A defense budget bill making its way through Congress includes language to place 1,400 acres into trust for Santa Ynez Band of Chumash Indians.
It’s a step that could finalize protracted efforts to include the land as part of the Chumash reservation, a milestone that has seen supporters and opponents battle for several years at various levels.
The bill cleared the House of Representatives, and once it earns Senate approval the matter will head to President Trump’s desk.
The tribe purchased the 1,400 acres known as Camp 4 in 2010, and said it plans to build 143 housing units and a tribal administrative building while protecting the vast majority of the property as agricultural land or environmental open space.

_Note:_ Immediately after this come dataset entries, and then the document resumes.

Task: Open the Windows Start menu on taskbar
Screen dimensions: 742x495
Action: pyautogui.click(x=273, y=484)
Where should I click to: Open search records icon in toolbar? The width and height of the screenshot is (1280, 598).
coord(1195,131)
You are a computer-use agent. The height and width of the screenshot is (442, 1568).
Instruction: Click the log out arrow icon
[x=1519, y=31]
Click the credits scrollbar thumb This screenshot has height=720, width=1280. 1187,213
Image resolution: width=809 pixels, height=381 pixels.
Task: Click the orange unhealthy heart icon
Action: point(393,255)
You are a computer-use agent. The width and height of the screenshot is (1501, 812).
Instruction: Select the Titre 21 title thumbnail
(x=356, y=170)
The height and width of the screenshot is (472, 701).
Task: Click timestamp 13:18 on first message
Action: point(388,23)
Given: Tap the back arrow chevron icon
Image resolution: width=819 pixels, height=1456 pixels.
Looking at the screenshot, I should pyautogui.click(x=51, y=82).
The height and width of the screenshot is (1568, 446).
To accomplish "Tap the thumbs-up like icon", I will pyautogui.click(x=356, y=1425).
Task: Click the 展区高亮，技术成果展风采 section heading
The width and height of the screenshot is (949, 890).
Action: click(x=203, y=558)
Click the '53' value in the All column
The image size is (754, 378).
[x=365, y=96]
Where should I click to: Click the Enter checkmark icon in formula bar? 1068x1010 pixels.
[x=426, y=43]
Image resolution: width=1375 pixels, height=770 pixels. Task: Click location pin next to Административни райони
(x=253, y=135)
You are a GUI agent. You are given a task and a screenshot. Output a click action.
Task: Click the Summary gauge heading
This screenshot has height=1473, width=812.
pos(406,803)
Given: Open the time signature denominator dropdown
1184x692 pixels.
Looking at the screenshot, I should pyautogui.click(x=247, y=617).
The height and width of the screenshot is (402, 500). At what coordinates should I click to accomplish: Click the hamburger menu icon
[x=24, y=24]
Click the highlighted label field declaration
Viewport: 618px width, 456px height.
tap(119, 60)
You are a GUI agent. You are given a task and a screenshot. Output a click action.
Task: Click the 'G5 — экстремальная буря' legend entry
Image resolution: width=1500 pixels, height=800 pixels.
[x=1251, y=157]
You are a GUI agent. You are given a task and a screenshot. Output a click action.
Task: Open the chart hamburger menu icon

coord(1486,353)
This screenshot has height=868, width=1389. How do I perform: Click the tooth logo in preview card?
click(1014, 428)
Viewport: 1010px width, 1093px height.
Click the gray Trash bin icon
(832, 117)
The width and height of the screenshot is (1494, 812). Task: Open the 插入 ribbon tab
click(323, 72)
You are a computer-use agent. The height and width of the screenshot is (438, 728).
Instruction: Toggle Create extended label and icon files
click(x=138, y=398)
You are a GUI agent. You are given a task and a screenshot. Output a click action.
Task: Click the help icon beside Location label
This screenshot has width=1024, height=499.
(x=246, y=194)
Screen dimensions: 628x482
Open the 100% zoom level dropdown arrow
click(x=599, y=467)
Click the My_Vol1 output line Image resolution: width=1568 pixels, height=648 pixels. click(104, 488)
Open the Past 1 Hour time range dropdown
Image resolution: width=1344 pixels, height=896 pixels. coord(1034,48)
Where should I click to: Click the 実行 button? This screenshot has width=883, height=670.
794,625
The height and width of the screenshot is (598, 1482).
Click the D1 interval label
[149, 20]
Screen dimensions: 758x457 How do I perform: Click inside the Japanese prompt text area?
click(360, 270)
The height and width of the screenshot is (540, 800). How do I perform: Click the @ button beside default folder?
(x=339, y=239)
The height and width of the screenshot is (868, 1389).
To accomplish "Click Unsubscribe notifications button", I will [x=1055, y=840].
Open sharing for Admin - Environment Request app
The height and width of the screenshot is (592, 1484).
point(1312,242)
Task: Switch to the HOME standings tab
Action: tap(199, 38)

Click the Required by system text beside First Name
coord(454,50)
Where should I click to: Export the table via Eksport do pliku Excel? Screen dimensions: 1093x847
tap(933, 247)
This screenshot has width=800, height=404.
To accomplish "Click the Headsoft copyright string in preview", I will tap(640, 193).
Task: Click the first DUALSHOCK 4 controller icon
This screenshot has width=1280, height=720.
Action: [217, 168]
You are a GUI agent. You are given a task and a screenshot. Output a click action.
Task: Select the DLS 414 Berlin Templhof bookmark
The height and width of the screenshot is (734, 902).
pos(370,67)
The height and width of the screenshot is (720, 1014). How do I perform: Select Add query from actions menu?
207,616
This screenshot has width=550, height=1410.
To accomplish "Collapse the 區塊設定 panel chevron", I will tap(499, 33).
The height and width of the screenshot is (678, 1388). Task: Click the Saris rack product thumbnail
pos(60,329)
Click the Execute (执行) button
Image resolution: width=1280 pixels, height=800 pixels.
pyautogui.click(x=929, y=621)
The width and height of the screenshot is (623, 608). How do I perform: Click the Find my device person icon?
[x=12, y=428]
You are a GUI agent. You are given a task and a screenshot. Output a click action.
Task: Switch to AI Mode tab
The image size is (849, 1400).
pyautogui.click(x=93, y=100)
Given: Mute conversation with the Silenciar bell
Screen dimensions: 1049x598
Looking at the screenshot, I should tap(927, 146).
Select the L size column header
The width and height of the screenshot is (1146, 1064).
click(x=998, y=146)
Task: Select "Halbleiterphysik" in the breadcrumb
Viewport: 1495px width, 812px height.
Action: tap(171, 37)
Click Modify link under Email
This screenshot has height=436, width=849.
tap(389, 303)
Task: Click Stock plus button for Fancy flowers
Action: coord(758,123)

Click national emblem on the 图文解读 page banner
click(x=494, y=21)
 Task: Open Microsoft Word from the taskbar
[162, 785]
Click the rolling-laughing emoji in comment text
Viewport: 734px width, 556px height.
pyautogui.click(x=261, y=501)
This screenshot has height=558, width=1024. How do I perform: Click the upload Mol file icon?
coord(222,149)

The property sits near the intersection of Highways 246 and 154.
If approved, the bill places nearly 2,000 acres into trust for two Indian communities in California, including 1,427 acres for the Chumash tribe in Santa Barbara County plus 511 acres for the Lytton tribe in Sonoma County.
“This agreement is the culmination of many years of work by both tribes and the local counties. At long last, the provisions will allow the Lytton and Chumash tribes to establish permanent communities on tribal homelands and serve their citizens,” Feinstein said.
Gaming by the Chumash tribe on the land could not occur under the terms of the bill, which also would ban the Lytton tribe from gaming anywhere in Sonoma County, Feinstein’s office said.
A Chumash representative did not respond to a request for comment.
Representatives of the Santa Ynez Valley Coalition, which has challenged other efforts, believe there’s a high-degree of certainty this one will end with the property placed into trust.
“We’re very disappointed in that congressional action because once it’s put into trust it becomes a sovereign nation and they’re not subject to county or state laws or ordinances,” Bill Krauch, chair of the Santa Ynez Valley Coalition, told Noozhawk Wednesday.
He said the Chumash development plan proposes higher density uses and thus is contrary to the Santa Ynez Valley Community Plan. County staff, elected officials and local residents hashed out the details of that plan over 10 years.
“That’s very disappointing to us and the county has no control over it,” he said.
The congressional action may be the end of the road for challenges to placing the land into trust.
“If it is successful as a congressional action, there is no recourse,” Krauch said.
Efforts to put the land into trust — and battles to stop it from becoming tribal property — have occurred at the administrative, legislative and legal levels.
This year alone has seen a roller coaster of decisions to place the property into trust and later have it withdrawn.
In February, a federal judge, for a lawsuit filed by Santa Ynez Valley property owner Anne (Nancy) Crawford Hall, vacated an official’s 2017 decision to take the land into trust and remanded the matter back to the Bureau of Indian Affairs.
In March, a BIA official reversed a weeks-old decision putting the land into the trust, saying additional environmental analysis was needed.
During the summer, the judge declined the U.S. government’s motion claiming lack of jurisdiction as a reason to dismiss the Crawford-Hall lawsuit. Instead, the judge issued a stay.
On Wednesday, the SYV Coalition’s leader pledged to remain vigilant, including regarding the tribe’s memorandum of understanding with Santa Barbara County.
“Inadequate as it was, that is something we hope they would abide by,” Krauch said.